Vitamines et suppléments : le vrai du faux
Au-delà des calories, l’hiver apporte son lot de problèmes de peau et de pelage. Le chauffage central assèche l’air de nos logements de manière critique. Cela entraîne une peau sèche, des pellicules, un poil cassant et une mue renforcée (qui peut durer tout l’hiver).
| Supplément | Utilité | Sources |
|---|---|---|
| Oméga-3 et Oméga-6 | Hydratation de la peau de l’intérieur, brillance du poil, protection des coussinets contre les fissures. | Huile de poisson, huile de saumon, complexes spécifiques. |
| Biotine (Vitamine B7) | Renforcement de la structure du poil, prévention des inflammations cutanées. | Foie, jaune d’œuf, levure de bière. |
| Vitamines A et E | Soutien de l’immunité et régénération des muqueuses. | Carottes (avec des graisses), foie, huiles végétales. |
Cependant, ne vous ruez pas sur tous les pots de vitamines. Si votre animal mange des croquettes de qualité (Super Premium ou Holistique), la plupart des substances nécessaires y sont déjà. L’hypervitaminose (excès de vitamines) peut être plus dangereuse que la carence. Consultez toujours un vétérinaire avant d’ajouter des compléments.
Check-list : nourrissez-vous correctement votre animal en hiver ?

Pour vous assurer que vous faites les choses bien, parcourez cette liste rapide. Si vous répondez « Oui » à la majorité des points, votre compagnon est entre de bonnes mains.
- J’évalue la condition physique de mon animal tous les 15 jours (je palpe les côtes : on doit les sentir avec une légère pression, mais elles ne doivent pas saillir).
- J’ajuste la ration en fonction de l’activité réelle, et pas seulement du thermomètre.
- L’eau de mon animal est toujours accessible et jamais glacée.
- Je lave les pattes après chaque promenade et j’applique une cire protectrice (ou je donne des Oméga-3 pour l’élasticité de la peau).
- Je ne donne rien de la table (surtout pas les restes gras des repas de fêtes), sachant que c’est une attaque directe contre son pancréas.
Conclusion : le sur-mesure est la clé du succès
Le régime hivernal ne se résume pas à « en donner plus ». C’est un équilibre subtil entre le maintien de la chaleur corporelle et la prévention du surpoids. Il n’existe pas de formule universelle : un Jack Russell hyperactif qui bondit dans la poudreuse aura besoin d’une nutrition renforcée, tandis qu’un Bouledogue flegmatique qu’on doit traîner dehors de force doit absoluement rester à son régime habituel.

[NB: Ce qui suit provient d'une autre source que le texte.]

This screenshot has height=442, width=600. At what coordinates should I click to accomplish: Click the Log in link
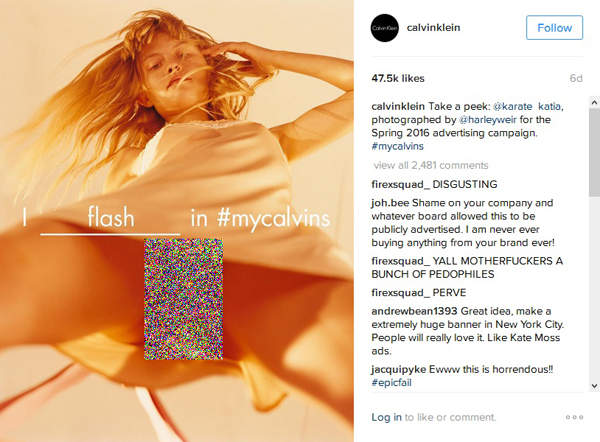(386, 417)
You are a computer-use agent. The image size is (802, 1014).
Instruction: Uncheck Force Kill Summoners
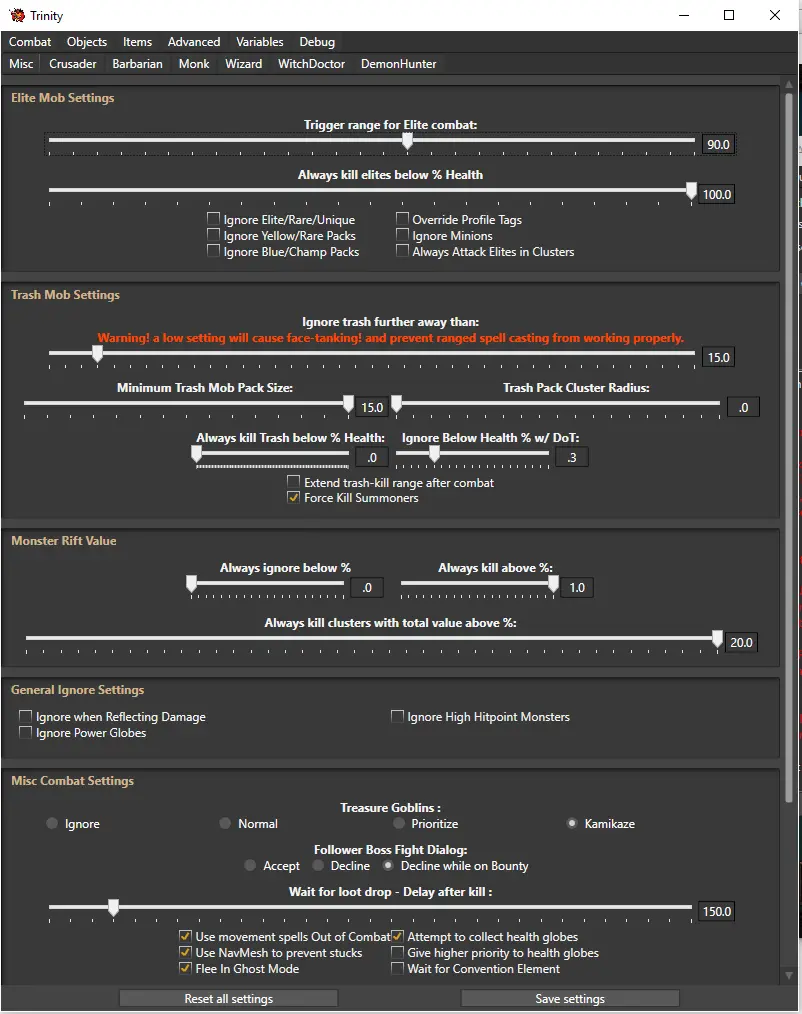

Observez votre ami. Si son poil devient terne et qu’il semble apathique, il manque peut-être d’énergie ou de vitamines. Si ses flancs commencent à s’arrondir, il est temps de réduire les calories. N’oubliez pas que votre amour ne se mesure pas à la quantité de nourriture, mais à sa qualité et à votre attention envers les besoins de ce petit organisme.